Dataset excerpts
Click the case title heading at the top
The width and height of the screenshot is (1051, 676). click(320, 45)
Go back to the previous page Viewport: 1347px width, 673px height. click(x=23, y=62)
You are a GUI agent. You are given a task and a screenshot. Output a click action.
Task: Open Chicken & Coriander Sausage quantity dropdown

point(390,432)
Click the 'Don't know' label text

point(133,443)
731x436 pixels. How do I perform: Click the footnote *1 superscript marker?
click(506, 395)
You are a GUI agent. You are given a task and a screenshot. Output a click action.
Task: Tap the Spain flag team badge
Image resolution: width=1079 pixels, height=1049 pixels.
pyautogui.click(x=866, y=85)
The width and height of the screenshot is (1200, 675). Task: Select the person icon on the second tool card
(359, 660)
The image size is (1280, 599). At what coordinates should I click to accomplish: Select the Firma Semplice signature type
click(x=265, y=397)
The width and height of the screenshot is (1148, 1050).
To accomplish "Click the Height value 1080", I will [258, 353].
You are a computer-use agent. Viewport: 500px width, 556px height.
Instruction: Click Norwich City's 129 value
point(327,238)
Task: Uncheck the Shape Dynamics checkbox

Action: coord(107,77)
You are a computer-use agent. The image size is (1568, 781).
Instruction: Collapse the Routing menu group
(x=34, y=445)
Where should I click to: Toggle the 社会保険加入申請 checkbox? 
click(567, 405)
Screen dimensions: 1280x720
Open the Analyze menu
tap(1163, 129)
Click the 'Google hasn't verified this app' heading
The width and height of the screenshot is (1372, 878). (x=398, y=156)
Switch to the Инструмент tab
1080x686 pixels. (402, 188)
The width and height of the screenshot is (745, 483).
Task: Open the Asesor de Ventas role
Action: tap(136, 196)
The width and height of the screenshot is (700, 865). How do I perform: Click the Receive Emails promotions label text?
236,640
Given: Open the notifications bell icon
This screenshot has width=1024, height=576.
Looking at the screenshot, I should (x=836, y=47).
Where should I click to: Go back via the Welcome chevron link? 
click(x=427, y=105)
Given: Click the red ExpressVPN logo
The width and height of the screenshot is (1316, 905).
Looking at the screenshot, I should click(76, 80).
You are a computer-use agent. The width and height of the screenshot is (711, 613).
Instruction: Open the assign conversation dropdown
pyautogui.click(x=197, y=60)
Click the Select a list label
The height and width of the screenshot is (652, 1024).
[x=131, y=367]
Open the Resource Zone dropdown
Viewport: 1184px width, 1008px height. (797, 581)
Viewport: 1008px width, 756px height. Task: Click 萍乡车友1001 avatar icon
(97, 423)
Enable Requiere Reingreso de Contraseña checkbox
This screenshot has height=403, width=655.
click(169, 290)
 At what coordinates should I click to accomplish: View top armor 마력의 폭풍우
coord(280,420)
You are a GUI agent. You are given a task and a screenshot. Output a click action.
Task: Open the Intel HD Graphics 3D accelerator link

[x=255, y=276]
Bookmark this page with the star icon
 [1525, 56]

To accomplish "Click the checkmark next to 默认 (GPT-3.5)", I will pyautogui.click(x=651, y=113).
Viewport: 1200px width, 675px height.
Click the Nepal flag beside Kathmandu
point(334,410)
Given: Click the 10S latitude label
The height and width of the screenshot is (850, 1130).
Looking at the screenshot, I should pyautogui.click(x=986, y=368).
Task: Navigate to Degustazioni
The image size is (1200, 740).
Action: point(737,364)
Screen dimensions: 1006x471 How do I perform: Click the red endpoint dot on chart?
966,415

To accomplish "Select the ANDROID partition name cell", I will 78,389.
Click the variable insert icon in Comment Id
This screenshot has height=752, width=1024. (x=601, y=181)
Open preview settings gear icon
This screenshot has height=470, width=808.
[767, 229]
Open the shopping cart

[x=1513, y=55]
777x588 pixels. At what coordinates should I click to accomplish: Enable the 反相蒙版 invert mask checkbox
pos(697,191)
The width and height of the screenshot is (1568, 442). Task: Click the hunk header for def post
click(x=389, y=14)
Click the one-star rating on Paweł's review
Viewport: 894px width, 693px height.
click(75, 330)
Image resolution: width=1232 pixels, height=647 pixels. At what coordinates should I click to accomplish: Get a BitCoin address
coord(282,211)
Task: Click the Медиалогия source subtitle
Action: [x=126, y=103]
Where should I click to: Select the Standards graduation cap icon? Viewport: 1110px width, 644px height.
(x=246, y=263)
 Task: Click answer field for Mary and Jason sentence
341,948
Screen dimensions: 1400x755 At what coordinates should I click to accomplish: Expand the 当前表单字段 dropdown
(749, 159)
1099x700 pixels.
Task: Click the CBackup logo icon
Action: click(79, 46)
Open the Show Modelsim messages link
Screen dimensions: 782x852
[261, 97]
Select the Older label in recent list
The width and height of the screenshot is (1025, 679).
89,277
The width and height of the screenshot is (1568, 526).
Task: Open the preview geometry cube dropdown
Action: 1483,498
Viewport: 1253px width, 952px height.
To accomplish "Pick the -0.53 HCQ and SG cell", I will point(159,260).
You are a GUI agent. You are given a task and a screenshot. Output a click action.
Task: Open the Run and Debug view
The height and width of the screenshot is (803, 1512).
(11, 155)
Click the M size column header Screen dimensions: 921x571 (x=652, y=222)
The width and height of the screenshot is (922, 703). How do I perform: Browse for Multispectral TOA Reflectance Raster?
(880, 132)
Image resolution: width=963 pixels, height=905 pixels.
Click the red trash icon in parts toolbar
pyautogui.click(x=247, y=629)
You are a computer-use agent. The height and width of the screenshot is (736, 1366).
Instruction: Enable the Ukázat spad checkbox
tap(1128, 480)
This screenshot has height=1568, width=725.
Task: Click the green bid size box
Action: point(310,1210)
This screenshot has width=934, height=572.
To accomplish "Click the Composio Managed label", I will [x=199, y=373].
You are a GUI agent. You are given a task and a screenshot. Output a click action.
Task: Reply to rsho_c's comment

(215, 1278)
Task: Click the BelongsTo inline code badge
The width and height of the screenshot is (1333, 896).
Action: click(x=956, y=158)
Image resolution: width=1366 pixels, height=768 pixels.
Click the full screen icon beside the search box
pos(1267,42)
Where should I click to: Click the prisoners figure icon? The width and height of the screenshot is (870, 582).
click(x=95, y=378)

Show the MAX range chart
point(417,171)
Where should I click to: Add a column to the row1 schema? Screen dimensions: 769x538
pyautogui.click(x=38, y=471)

> [TASK PROMPT] Repeat the records word for word.

> [EXERCISE SOLUTION]
Click the case title heading at the top
The width and height of the screenshot is (1051, 676). click(320, 45)
Go back to the previous page Viewport: 1347px width, 673px height. click(x=23, y=62)
You are a GUI agent. You are given a task and a screenshot. Output a click action.
Task: Open Chicken & Coriander Sausage quantity dropdown

point(390,432)
Click the 'Don't know' label text

point(133,443)
731x436 pixels. How do I perform: Click the footnote *1 superscript marker?
click(506, 395)
You are a GUI agent. You are given a task and a screenshot. Output a click action.
Task: Tap the Spain flag team badge
Image resolution: width=1079 pixels, height=1049 pixels.
pyautogui.click(x=866, y=85)
The width and height of the screenshot is (1200, 675). Task: Select the person icon on the second tool card
(359, 660)
The image size is (1280, 599). At what coordinates should I click to accomplish: Select the Firma Semplice signature type
click(x=265, y=397)
The width and height of the screenshot is (1148, 1050).
To accomplish "Click the Height value 1080", I will [258, 353].
You are a computer-use agent. Viewport: 500px width, 556px height.
Instruction: Click Norwich City's 129 value
point(327,238)
Task: Uncheck the Shape Dynamics checkbox

Action: coord(107,77)
You are a computer-use agent. The image size is (1568, 781).
Instruction: Collapse the Routing menu group
(x=34, y=445)
Where should I click to: Toggle the 社会保険加入申請 checkbox? 
click(567, 405)
Screen dimensions: 1280x720
Open the Analyze menu
tap(1163, 129)
Click the 'Google hasn't verified this app' heading
The width and height of the screenshot is (1372, 878). (x=398, y=156)
Switch to the Инструмент tab
1080x686 pixels. (402, 188)
The width and height of the screenshot is (745, 483).
Task: Open the Asesor de Ventas role
Action: tap(136, 196)
The width and height of the screenshot is (700, 865). How do I perform: Click the Receive Emails promotions label text?
236,640
Given: Open the notifications bell icon
This screenshot has width=1024, height=576.
Looking at the screenshot, I should (x=836, y=47).
Where should I click to: Go back via the Welcome chevron link? 
click(x=427, y=105)
Given: Click the red ExpressVPN logo
The width and height of the screenshot is (1316, 905).
Looking at the screenshot, I should click(76, 80).
You are a computer-use agent. The width and height of the screenshot is (711, 613).
Instruction: Open the assign conversation dropdown
pyautogui.click(x=197, y=60)
Click the Select a list label
The height and width of the screenshot is (652, 1024).
[x=131, y=367]
Open the Resource Zone dropdown
Viewport: 1184px width, 1008px height. (797, 581)
Viewport: 1008px width, 756px height. Task: Click 萍乡车友1001 avatar icon
(97, 423)
Enable Requiere Reingreso de Contraseña checkbox
This screenshot has height=403, width=655.
click(169, 290)
 At what coordinates should I click to accomplish: View top armor 마력의 폭풍우
coord(280,420)
You are a GUI agent. You are given a task and a screenshot. Output a click action.
Task: Open the Intel HD Graphics 3D accelerator link

[x=255, y=276]
Bookmark this page with the star icon
 [1525, 56]

To accomplish "Click the checkmark next to 默认 (GPT-3.5)", I will pyautogui.click(x=651, y=113).
Viewport: 1200px width, 675px height.
Click the Nepal flag beside Kathmandu
point(334,410)
Given: Click the 10S latitude label
The height and width of the screenshot is (850, 1130).
Looking at the screenshot, I should pyautogui.click(x=986, y=368).
Task: Navigate to Degustazioni
The image size is (1200, 740).
Action: point(737,364)
Screen dimensions: 1006x471 How do I perform: Click the red endpoint dot on chart?
966,415

To accomplish "Select the ANDROID partition name cell", I will 78,389.
Click the variable insert icon in Comment Id
This screenshot has height=752, width=1024. (x=601, y=181)
Open preview settings gear icon
This screenshot has height=470, width=808.
[767, 229]
Open the shopping cart

[x=1513, y=55]
777x588 pixels. At what coordinates should I click to accomplish: Enable the 反相蒙版 invert mask checkbox
pos(697,191)
The width and height of the screenshot is (1568, 442). Task: Click the hunk header for def post
click(x=389, y=14)
Click the one-star rating on Paweł's review
Viewport: 894px width, 693px height.
click(75, 330)
Image resolution: width=1232 pixels, height=647 pixels. At what coordinates should I click to accomplish: Get a BitCoin address
coord(282,211)
Task: Click the Медиалогия source subtitle
Action: [x=126, y=103]
Where should I click to: Select the Standards graduation cap icon? Viewport: 1110px width, 644px height.
(x=246, y=263)
 Task: Click answer field for Mary and Jason sentence
341,948
Screen dimensions: 1400x755 At what coordinates should I click to accomplish: Expand the 当前表单字段 dropdown
(749, 159)
1099x700 pixels.
Task: Click the CBackup logo icon
Action: click(79, 46)
Open the Show Modelsim messages link
Screen dimensions: 782x852
[261, 97]
Select the Older label in recent list
The width and height of the screenshot is (1025, 679).
89,277
The width and height of the screenshot is (1568, 526).
Task: Open the preview geometry cube dropdown
Action: 1483,498
Viewport: 1253px width, 952px height.
To accomplish "Pick the -0.53 HCQ and SG cell", I will point(159,260).
You are a GUI agent. You are given a task and a screenshot. Output a click action.
Task: Open the Run and Debug view
The height and width of the screenshot is (803, 1512).
(11, 155)
Click the M size column header Screen dimensions: 921x571 (x=652, y=222)
The width and height of the screenshot is (922, 703). How do I perform: Browse for Multispectral TOA Reflectance Raster?
(880, 132)
Image resolution: width=963 pixels, height=905 pixels.
Click the red trash icon in parts toolbar
pyautogui.click(x=247, y=629)
You are a computer-use agent. The height and width of the screenshot is (736, 1366).
Instruction: Enable the Ukázat spad checkbox
tap(1128, 480)
This screenshot has height=1568, width=725.
Task: Click the green bid size box
Action: point(310,1210)
This screenshot has width=934, height=572.
To accomplish "Click the Composio Managed label", I will [x=199, y=373].
You are a GUI agent. You are given a task and a screenshot. Output a click action.
Task: Reply to rsho_c's comment

(215, 1278)
Task: Click the BelongsTo inline code badge
The width and height of the screenshot is (1333, 896).
Action: click(x=956, y=158)
Image resolution: width=1366 pixels, height=768 pixels.
Click the full screen icon beside the search box
pos(1267,42)
Where should I click to: Click the prisoners figure icon? The width and height of the screenshot is (870, 582).
click(x=95, y=378)

Show the MAX range chart
point(417,171)
Where should I click to: Add a column to the row1 schema? Screen dimensions: 769x538
pyautogui.click(x=38, y=471)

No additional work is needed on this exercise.